Posted Feb 15, 2024 - 02:43 UTC

Update

We are continuing to monitor for any further issues.
Posted Feb 15, 2024 - 00:12 UTC

Monitoring

The long running background job has completed, and response times for the summary endpoint have returned to normal.

The next invocation of the relevant background job will be at 00:30 UTC (so in just under 20 minutes); we will be monitoring that closely to see if any problems resurface at that point.
Posted Feb 15, 2024 - 00:12 UTC

Identified

We believe this issue is being caused by excess database load related to a bug fix deployed earlier today around download counting. This bug fix has caused the normal background processing of per-crate download count totals to take significantly longer and require more resources than usual.

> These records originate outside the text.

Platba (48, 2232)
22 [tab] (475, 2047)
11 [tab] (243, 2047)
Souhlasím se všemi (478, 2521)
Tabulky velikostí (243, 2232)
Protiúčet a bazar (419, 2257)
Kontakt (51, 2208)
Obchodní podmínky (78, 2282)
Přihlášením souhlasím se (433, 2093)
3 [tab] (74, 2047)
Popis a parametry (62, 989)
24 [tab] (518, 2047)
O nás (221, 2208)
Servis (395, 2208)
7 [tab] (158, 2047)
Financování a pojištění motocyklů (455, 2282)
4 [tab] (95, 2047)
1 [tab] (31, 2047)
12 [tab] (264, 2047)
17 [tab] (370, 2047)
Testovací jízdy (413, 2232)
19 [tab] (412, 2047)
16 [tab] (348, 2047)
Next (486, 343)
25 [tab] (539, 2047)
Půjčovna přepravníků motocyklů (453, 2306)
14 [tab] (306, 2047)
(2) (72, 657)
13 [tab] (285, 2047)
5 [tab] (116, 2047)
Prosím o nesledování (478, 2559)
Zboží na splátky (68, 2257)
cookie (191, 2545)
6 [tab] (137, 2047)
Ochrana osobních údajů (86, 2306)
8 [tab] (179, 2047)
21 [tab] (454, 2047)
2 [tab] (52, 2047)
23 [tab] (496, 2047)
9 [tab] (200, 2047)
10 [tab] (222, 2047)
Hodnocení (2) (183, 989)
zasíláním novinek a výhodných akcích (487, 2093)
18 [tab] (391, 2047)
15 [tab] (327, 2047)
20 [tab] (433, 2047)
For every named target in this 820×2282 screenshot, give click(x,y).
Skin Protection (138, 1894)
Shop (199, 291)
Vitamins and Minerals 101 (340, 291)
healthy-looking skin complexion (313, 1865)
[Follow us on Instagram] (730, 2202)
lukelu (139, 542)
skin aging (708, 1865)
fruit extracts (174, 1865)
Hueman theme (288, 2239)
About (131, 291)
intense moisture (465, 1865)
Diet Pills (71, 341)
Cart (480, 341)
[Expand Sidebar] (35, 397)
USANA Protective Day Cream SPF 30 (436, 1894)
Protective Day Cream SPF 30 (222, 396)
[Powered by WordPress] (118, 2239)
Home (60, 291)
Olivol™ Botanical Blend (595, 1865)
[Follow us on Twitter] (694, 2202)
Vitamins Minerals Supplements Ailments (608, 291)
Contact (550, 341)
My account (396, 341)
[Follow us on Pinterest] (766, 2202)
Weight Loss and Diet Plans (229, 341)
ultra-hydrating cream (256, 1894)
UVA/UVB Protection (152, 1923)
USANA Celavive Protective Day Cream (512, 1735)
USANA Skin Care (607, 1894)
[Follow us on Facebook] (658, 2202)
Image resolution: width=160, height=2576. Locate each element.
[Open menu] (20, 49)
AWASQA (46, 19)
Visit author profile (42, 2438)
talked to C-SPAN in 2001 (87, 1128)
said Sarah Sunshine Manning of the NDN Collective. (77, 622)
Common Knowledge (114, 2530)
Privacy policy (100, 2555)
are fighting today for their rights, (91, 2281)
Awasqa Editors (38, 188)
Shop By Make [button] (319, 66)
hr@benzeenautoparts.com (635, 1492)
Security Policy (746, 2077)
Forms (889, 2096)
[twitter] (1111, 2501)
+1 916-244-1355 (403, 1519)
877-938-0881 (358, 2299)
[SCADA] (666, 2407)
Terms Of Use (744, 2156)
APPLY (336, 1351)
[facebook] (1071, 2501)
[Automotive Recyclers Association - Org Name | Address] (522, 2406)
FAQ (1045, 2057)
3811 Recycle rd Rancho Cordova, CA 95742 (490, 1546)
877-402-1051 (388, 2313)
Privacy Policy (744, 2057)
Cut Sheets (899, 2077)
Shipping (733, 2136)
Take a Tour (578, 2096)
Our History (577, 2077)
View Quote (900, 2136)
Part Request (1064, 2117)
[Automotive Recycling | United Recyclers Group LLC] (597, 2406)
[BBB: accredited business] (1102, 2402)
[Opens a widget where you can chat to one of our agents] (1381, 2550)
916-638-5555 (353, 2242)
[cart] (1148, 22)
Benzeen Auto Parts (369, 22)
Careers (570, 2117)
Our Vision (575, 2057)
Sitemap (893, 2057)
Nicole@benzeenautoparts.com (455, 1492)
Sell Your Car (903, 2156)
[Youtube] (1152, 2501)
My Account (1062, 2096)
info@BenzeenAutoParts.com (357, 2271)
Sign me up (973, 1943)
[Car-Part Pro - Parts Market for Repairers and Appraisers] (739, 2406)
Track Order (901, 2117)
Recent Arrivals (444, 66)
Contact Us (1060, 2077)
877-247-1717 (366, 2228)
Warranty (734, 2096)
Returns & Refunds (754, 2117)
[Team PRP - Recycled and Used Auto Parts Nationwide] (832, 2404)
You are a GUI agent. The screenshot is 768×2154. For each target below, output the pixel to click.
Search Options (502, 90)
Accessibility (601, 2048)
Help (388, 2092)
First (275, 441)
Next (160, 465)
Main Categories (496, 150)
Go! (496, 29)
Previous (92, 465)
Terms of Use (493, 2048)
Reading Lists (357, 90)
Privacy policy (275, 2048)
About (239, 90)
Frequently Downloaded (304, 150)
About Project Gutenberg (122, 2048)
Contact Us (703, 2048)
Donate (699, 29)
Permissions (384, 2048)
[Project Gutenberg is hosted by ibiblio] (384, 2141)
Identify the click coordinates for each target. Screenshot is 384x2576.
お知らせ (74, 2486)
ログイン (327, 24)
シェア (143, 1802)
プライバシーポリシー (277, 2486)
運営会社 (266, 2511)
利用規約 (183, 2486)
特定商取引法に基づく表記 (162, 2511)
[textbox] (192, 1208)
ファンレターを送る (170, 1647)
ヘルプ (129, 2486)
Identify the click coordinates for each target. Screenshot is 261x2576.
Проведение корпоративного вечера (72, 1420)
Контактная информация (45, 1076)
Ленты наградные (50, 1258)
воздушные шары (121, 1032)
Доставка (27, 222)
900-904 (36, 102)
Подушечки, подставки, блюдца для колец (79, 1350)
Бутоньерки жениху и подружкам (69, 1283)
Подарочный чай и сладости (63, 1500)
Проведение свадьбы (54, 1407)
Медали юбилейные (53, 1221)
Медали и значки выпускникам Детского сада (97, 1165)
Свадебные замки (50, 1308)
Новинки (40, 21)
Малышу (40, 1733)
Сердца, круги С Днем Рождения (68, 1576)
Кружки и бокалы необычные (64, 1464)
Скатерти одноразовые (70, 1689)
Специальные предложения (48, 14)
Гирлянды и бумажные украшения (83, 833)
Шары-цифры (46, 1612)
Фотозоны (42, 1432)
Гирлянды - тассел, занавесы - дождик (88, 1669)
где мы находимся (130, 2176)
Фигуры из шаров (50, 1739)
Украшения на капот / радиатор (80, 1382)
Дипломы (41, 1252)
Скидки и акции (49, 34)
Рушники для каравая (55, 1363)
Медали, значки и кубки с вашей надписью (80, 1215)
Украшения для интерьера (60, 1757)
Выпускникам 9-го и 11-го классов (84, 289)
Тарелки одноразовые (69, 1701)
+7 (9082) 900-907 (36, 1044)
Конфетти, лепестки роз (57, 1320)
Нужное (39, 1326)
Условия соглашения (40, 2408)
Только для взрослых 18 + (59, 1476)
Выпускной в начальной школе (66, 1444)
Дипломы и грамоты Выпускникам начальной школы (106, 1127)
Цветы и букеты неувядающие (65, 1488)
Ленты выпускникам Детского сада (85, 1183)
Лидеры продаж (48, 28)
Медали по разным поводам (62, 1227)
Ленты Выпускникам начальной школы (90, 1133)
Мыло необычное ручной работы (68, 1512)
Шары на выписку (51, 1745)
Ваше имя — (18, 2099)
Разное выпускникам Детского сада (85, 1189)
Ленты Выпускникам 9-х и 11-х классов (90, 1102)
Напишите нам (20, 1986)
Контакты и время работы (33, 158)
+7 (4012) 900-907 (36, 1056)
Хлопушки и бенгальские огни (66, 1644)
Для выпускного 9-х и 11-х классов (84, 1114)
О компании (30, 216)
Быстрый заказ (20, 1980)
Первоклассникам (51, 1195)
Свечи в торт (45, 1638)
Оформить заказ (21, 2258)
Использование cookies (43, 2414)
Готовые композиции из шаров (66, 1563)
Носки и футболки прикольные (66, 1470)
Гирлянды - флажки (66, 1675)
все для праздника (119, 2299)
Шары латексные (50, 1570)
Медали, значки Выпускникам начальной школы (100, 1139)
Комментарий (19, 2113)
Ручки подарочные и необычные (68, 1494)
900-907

We will shortly be temporarily disabling the summary endpoint to alleviate some of the load on the database.
Posted Feb 14, 2024 - 22:13 UTC

Update

(If this looks suspiciously similar to https://status.crates.io/incidents/t49v2pfpv0vl, the same issue reappeared on the summary endpoint literally within seconds of resolving that incident. C'est la vie.)
Posted Feb 14, 2024 - 19:30 UTC

Investigating

Some crates.io endpoints are timing out at present, including the summary route that drives the crates.io home page. We are investigating.
Posted Feb 14, 2024 - 19:30 UTC
This incident affected: crates.io.